# Crazy Go Kart



## MA-Caver (Jun 25, 2009)

No, nobody gets hurt in this video but it's still shocking to see what these guys do to have a little fun out where-ever they are. 
At least the second guy had the good sense to wear a helmet!  
[yt]hzTvFEolqZE[/yt]

Potential Darwin Award Winners for sure.


----------



## terryl965 (Jun 25, 2009)

They had no wheels in the back so it was more like sledding still very dumb.


----------



## Stac3y (Jun 26, 2009)

A helmet's not much help when your head's lopped off your neck. What a bunch of idiots. Reminds me of my dad and uncles.


----------



## celtic_crippler (Jun 26, 2009)

Umm... heh... I thought it looked like fun. I never claimed that my elevator went all the way to the top though. LOL


----------



## ArmorOfGod (Jun 26, 2009)

Is he wearing an eye patch?


----------



## shesulsa (Jun 26, 2009)

Yes he is.

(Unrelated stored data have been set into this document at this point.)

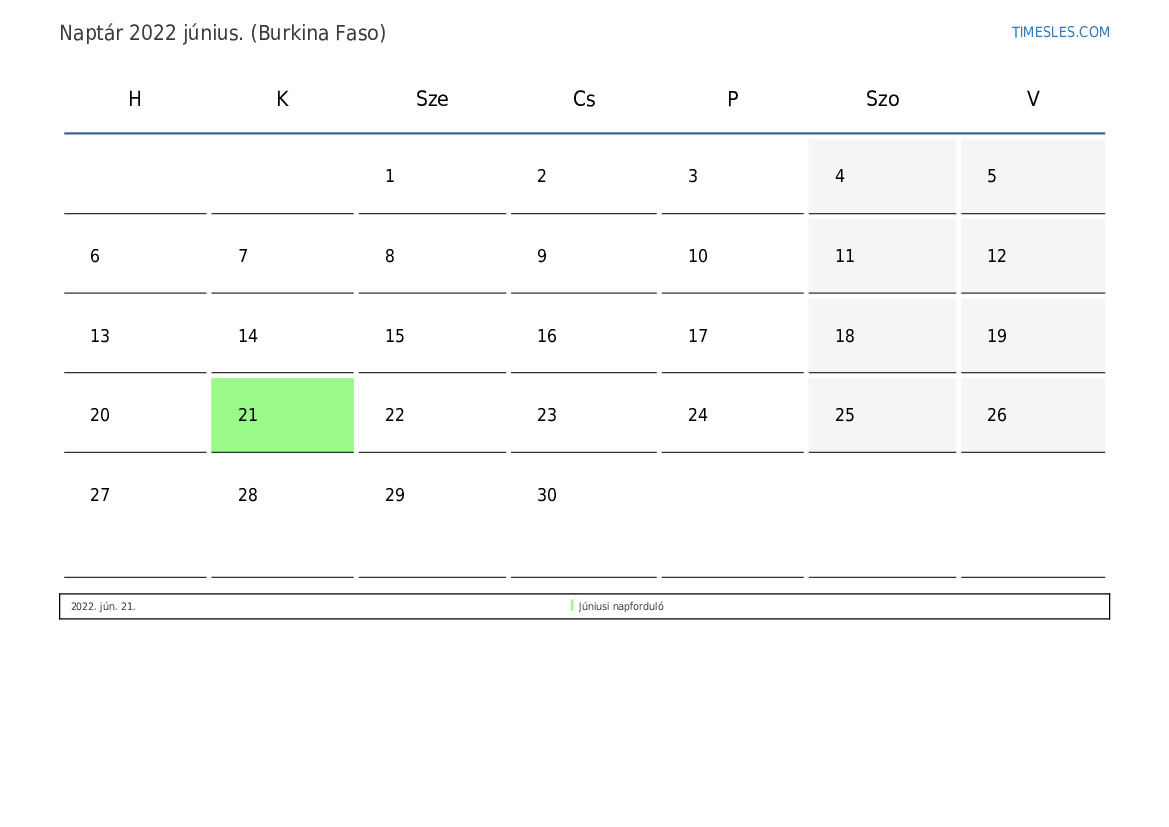Select the Sze (Wednesday) column header

(x=432, y=99)
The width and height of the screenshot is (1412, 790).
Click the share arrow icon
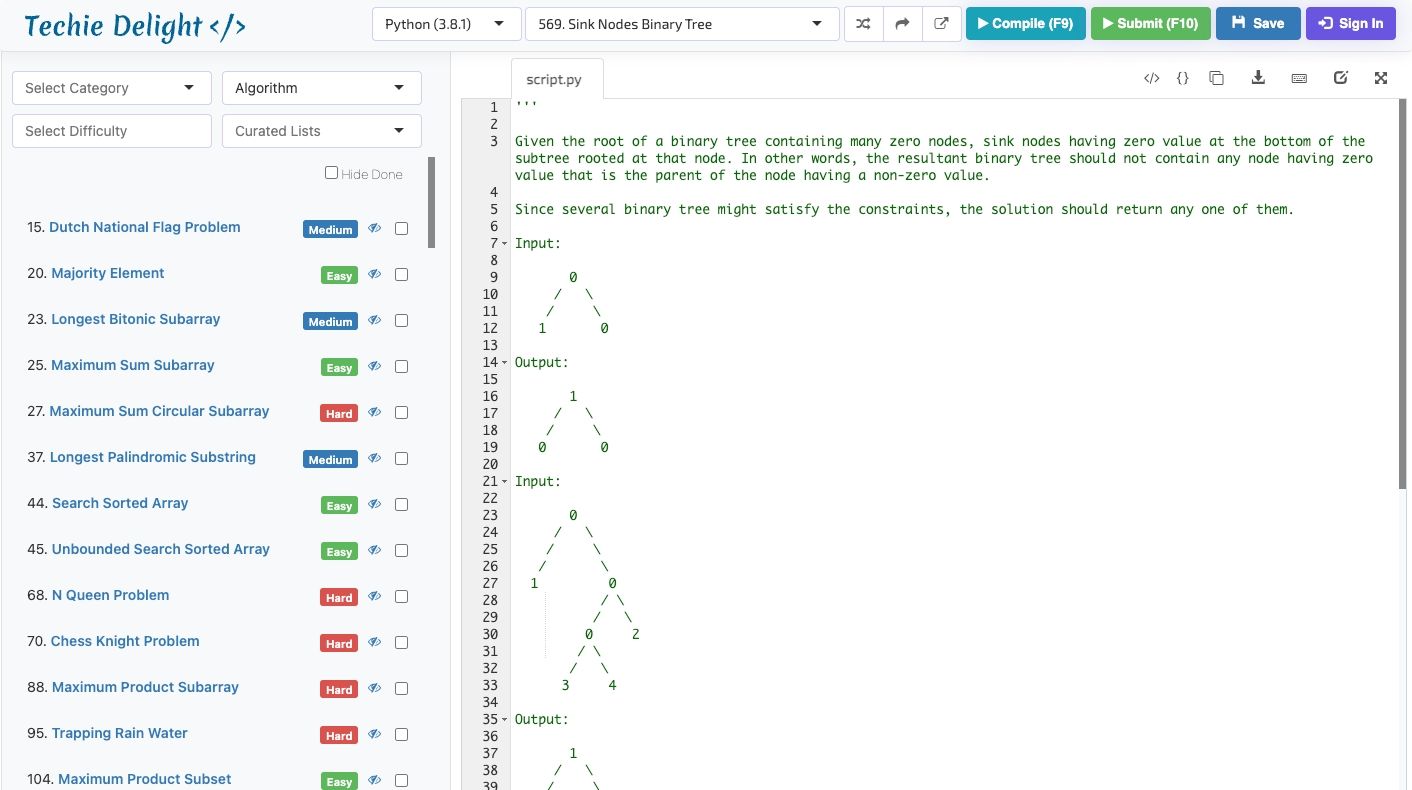click(902, 24)
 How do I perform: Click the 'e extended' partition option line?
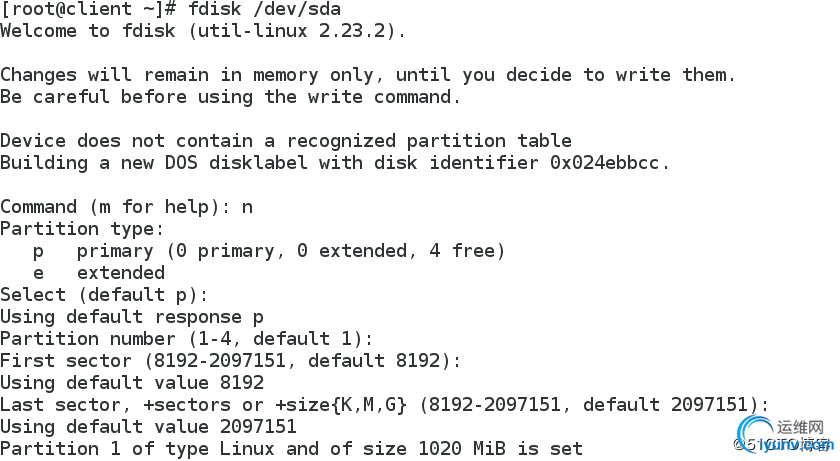[99, 273]
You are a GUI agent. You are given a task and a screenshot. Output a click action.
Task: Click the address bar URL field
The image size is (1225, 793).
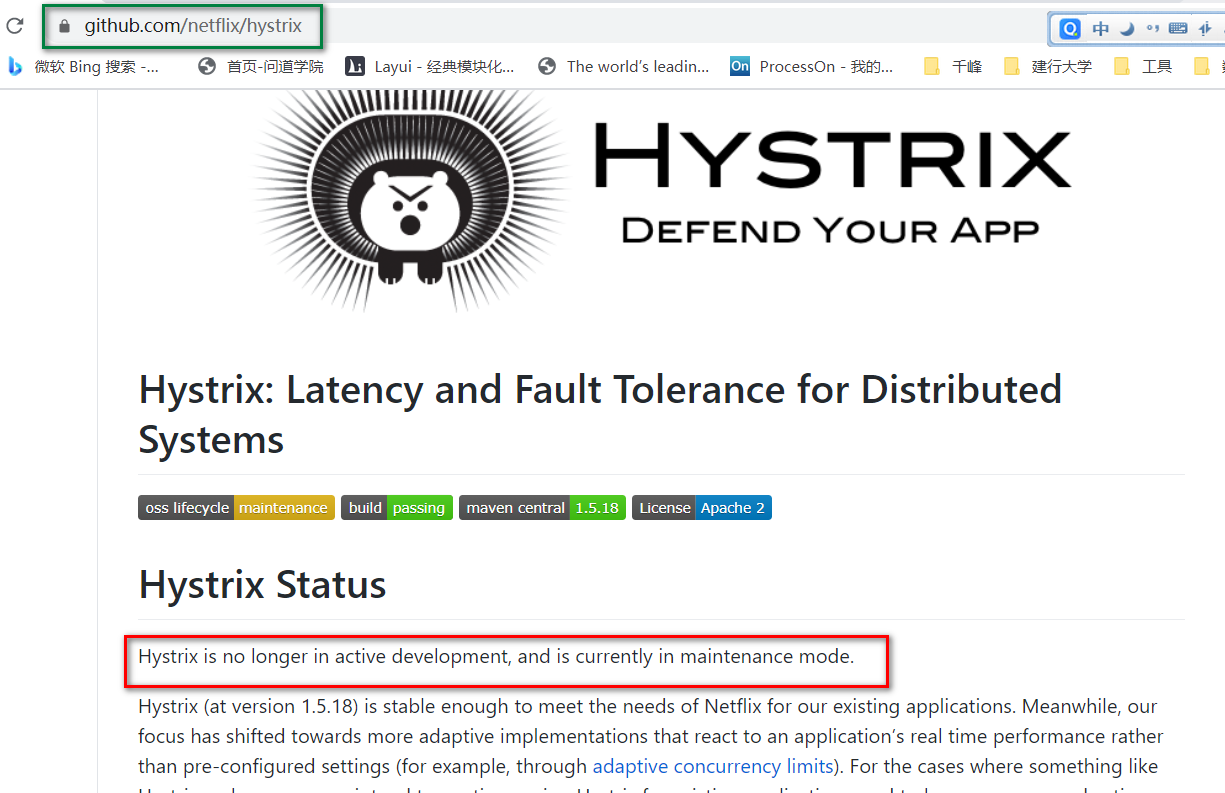click(192, 26)
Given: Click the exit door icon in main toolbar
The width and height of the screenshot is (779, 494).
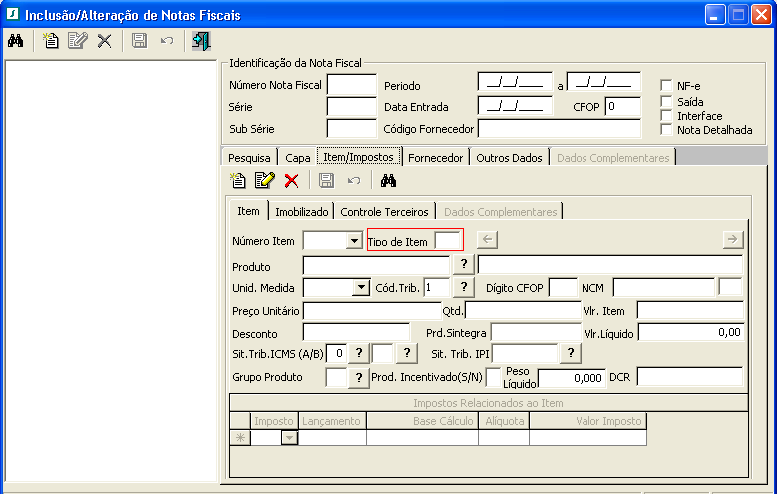Looking at the screenshot, I should pyautogui.click(x=201, y=41).
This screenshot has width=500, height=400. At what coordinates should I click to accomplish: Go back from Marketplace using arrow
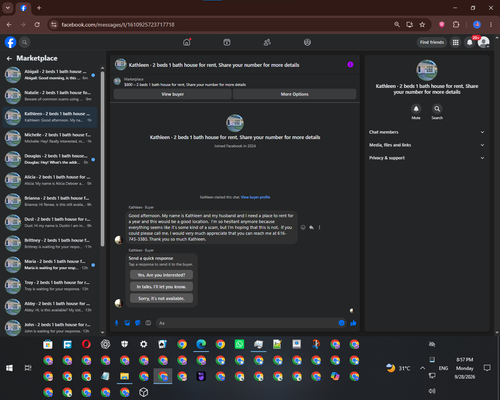click(x=9, y=58)
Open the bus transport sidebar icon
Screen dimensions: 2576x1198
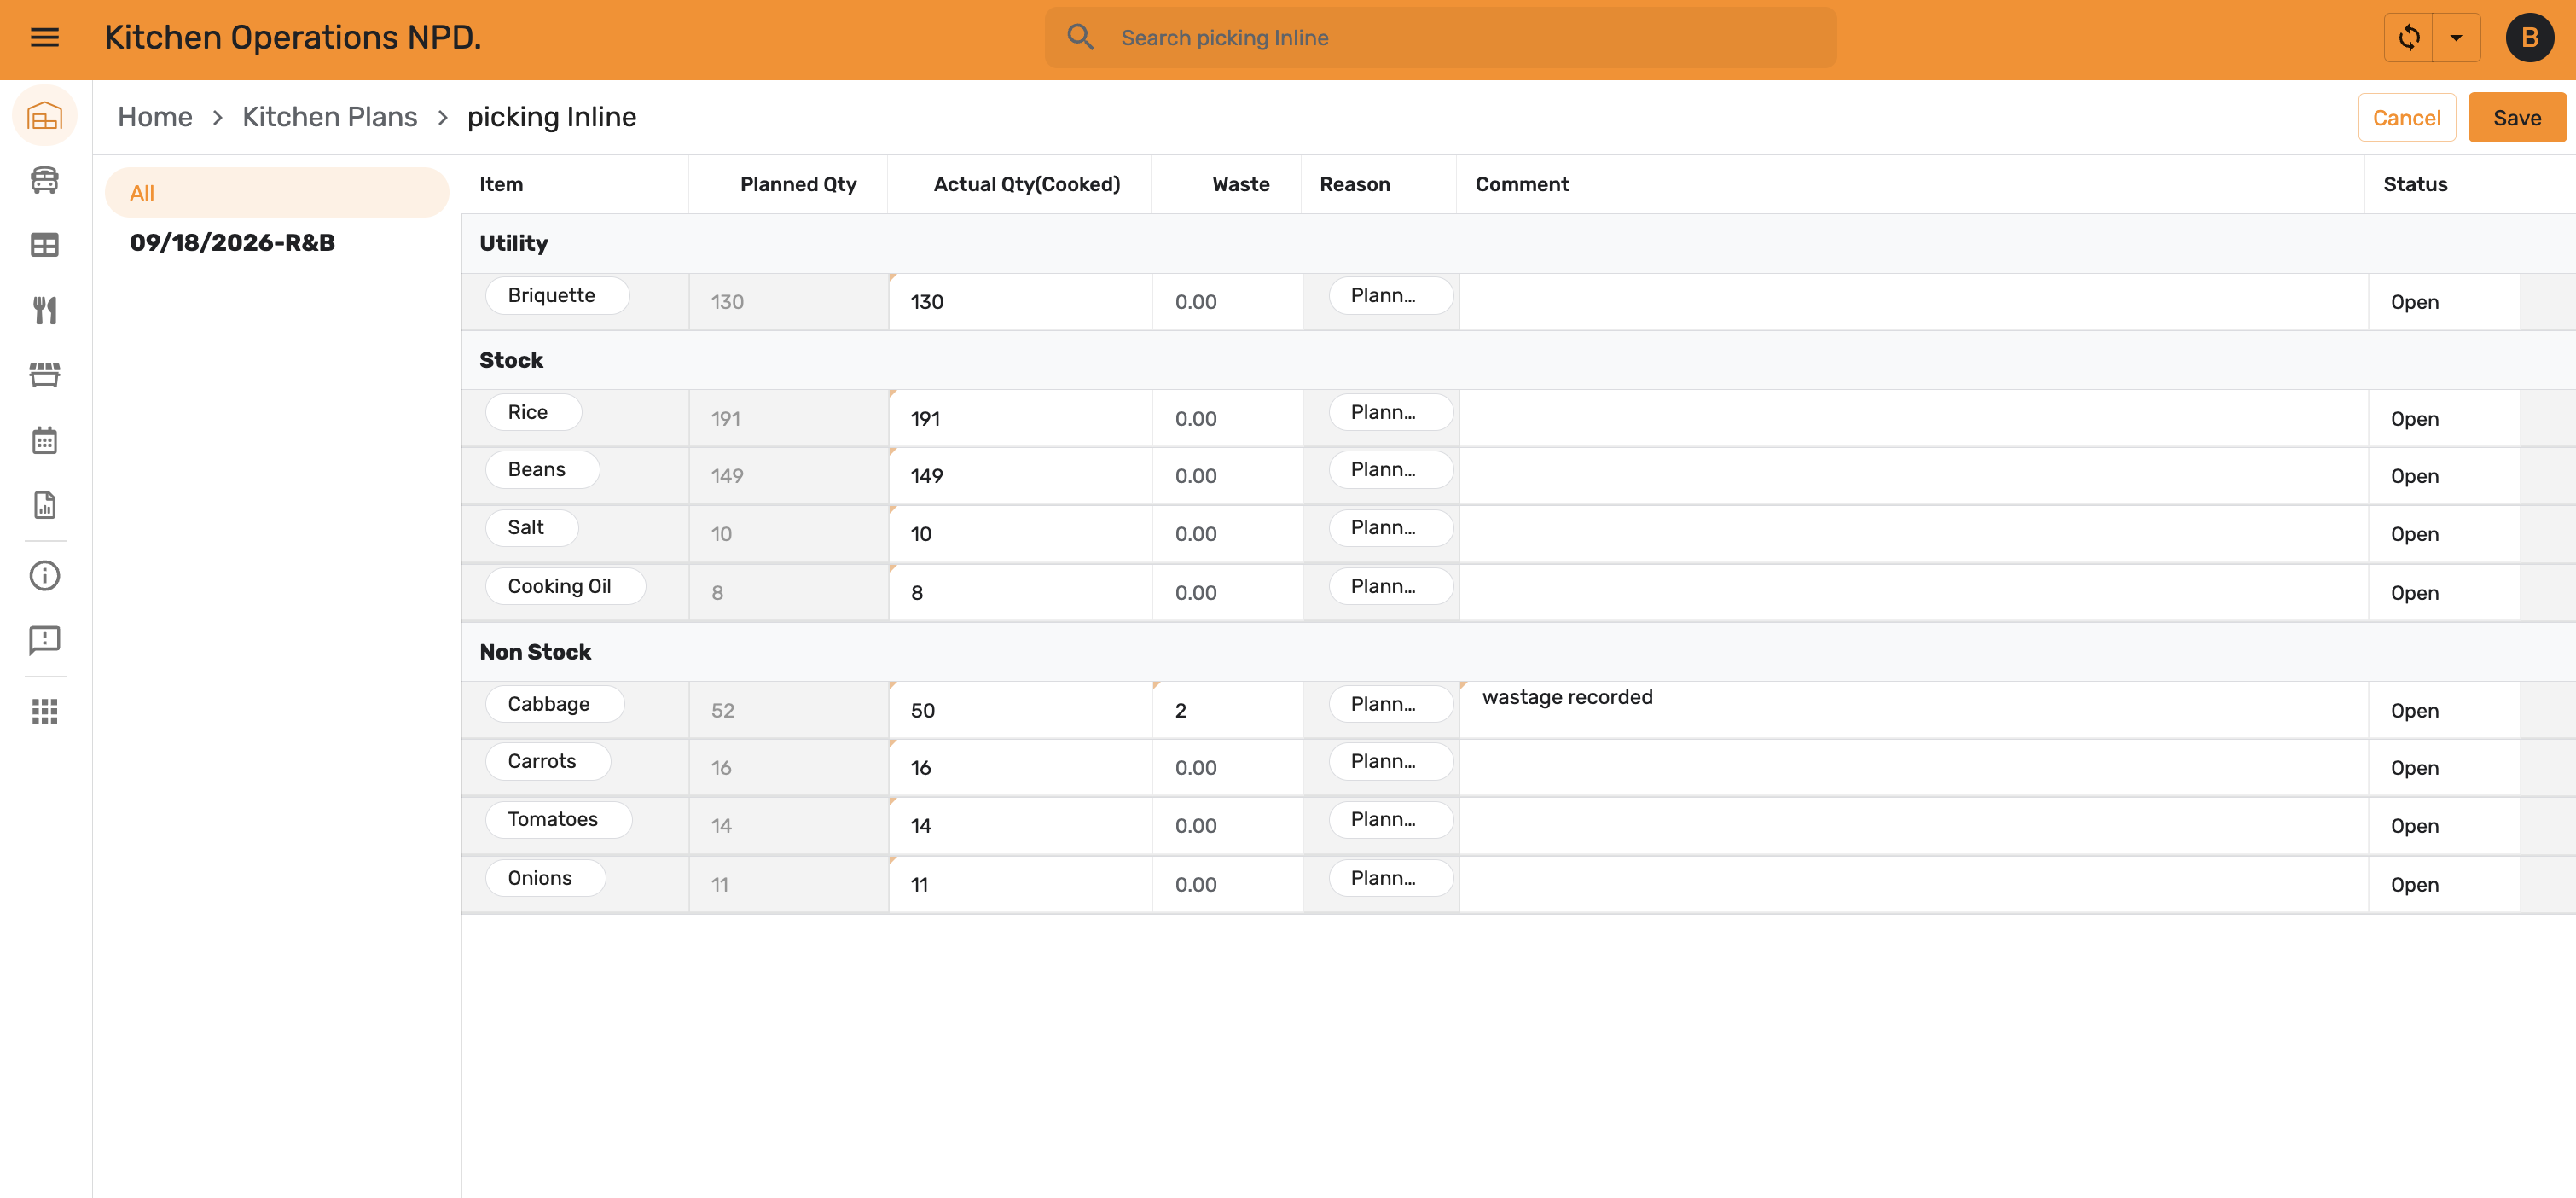point(45,180)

Makes you wonder how he came to need it, eh? 

A local man here is in prison now for child endangerment and manslaughter for towing his little girl on an innertube in the snow in a local park. She slammed into the park sign and died.

I'm not a big fan of being towed behind trucks. Boats, yes ... trucks and land vehicles no.


----------